Soothe a child who is sick or cranky.


How To Share Books



Find a comfortable place to sit (a rocking chair is wonderful).

Recite or sing rhymes from your favorite books.

Turn off other distractions such as television, radio, or stereo.

Hold the book so your child can see the pages clearly.

Involve your child by having him or her point out objects, talk about the pictures, or repeat common words.

Read with expression.

Vary the pace of your reading between slow and fast.

Find other titles by the authors and illustrators of your child’s favorite books.

Have your child select books to read.

Reread your child’s favorite books whenever asked.


How To Use The Library



Encourage kids to explore the public library and remember that children and teens are naturally attracted to materials intended for them. They are generally not attracted to materials that are too advanced for their reading or maturity levels.


Provide clear guidelines for children. Let them know if there are subjects or areas that you prefer to be off limits and explain why.

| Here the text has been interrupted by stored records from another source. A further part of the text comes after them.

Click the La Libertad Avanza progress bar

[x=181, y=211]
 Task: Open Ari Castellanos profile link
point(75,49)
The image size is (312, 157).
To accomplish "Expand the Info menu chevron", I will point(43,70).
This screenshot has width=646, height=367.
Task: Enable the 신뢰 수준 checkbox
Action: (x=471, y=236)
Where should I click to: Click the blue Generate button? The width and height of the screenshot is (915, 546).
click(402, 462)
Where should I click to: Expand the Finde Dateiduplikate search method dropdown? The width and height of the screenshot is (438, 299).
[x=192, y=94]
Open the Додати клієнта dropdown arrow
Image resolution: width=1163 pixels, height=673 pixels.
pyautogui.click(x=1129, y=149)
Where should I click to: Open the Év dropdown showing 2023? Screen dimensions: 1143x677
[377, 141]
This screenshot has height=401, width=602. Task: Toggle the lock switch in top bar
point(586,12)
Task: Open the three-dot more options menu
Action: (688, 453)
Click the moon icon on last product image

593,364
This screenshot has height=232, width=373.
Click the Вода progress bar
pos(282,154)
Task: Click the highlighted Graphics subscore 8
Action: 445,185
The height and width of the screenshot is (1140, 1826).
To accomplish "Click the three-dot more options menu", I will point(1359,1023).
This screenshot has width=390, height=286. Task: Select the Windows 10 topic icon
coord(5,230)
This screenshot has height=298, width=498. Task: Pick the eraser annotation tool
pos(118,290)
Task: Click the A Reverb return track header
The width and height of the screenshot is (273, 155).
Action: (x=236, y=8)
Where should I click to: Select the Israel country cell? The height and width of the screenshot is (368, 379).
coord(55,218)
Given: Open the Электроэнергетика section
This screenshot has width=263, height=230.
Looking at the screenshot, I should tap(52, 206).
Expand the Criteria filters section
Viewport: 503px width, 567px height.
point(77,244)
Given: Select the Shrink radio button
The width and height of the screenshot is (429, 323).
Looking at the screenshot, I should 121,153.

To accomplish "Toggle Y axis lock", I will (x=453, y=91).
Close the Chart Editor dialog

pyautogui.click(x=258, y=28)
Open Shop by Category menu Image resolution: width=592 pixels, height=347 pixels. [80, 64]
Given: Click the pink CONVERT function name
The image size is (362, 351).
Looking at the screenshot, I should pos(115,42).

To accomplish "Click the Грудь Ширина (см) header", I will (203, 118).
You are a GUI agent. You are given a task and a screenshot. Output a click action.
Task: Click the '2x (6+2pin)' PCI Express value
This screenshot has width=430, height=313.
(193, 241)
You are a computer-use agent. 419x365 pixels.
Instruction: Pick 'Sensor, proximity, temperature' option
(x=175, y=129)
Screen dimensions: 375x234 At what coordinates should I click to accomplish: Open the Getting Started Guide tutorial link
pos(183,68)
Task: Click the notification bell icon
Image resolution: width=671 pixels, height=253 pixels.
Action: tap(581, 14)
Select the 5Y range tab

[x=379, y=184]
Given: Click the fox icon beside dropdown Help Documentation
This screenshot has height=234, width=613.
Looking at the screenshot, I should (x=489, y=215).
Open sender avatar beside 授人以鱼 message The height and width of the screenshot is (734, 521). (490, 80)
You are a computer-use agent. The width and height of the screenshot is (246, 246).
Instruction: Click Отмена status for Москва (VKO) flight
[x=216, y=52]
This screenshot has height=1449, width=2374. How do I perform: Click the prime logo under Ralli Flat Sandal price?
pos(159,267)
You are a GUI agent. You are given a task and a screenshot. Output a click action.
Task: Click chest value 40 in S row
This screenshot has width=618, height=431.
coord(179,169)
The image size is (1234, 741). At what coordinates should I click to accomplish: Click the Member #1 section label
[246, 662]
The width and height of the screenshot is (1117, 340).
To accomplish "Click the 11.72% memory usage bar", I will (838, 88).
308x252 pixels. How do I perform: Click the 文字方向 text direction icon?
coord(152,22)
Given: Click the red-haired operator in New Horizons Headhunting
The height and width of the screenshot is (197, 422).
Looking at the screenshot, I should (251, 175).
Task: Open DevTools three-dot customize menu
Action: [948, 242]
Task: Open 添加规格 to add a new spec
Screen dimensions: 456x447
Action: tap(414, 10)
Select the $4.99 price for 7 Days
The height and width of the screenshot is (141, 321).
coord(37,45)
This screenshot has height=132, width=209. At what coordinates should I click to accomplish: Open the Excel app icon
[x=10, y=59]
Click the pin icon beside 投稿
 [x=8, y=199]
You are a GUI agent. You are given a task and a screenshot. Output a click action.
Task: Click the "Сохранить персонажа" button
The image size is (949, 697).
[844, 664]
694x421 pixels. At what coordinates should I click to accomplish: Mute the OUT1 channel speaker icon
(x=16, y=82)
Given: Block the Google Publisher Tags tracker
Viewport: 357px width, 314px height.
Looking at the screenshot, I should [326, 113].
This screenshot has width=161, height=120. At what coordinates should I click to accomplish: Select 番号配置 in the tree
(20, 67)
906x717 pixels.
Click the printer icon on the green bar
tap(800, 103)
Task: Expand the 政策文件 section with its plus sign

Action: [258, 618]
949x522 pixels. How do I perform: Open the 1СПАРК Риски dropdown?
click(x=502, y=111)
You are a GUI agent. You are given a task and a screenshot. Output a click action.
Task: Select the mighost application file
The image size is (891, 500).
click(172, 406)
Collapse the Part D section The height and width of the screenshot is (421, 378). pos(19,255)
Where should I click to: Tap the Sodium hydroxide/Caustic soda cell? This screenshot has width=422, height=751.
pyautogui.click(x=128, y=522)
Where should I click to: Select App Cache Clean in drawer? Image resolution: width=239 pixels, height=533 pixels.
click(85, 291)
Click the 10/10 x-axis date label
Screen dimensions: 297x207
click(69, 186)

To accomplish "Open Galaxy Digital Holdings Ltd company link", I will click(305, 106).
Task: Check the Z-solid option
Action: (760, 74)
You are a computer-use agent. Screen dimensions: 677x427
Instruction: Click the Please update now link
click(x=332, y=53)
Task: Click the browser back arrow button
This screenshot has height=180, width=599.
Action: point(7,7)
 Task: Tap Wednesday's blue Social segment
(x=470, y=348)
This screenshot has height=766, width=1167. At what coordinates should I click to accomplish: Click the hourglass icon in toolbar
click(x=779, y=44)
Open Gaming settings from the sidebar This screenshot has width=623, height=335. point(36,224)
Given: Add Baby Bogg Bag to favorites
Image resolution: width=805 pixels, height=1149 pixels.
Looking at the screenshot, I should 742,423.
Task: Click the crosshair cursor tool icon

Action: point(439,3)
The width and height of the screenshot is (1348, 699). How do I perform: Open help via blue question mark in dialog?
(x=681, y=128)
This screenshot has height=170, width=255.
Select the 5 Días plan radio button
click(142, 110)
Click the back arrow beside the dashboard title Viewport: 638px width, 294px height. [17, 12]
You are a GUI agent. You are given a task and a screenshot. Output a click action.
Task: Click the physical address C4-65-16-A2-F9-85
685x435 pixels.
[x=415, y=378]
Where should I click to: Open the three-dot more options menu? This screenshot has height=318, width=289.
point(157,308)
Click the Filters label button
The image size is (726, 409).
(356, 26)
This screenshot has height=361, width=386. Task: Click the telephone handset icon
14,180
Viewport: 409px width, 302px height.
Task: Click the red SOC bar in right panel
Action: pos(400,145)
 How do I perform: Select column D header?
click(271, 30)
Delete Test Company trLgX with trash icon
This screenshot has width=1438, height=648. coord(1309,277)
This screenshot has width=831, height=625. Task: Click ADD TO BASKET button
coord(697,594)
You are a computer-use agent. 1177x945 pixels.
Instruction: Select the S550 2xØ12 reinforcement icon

Introduce children to the library and encourage them to seek guidance. The American Library Association and many local libraries publish helpful lists of award-winning children’s books and other guides to good reading for all ages.


Familiarize yourself with the library materials children bring home with them. Review all reading lists sent home by classroom teachers and help your child find some of the listed books at the library.


Talk with children about what they are reading. This will give you insight into their special interests and concerns.


Learn more about how to evaluate children’s books. Most libraries provide books and brochures with guidelines about what is appropriate and appealing at various ages.


Remember, the library is a public place. Adults should accompany young children to the library.


And Remember…




Be enthusiastic about books.

Be an example for your child by letting her or him see you read books.

Keep a wide selection of reading materials at home.

Be aware of your child’s reading interests.

Give books as presents.

Begin to build a child’s home library.

Get to know the children’s librarian at your local public library.

Use your local library regularly and register your child for a library card.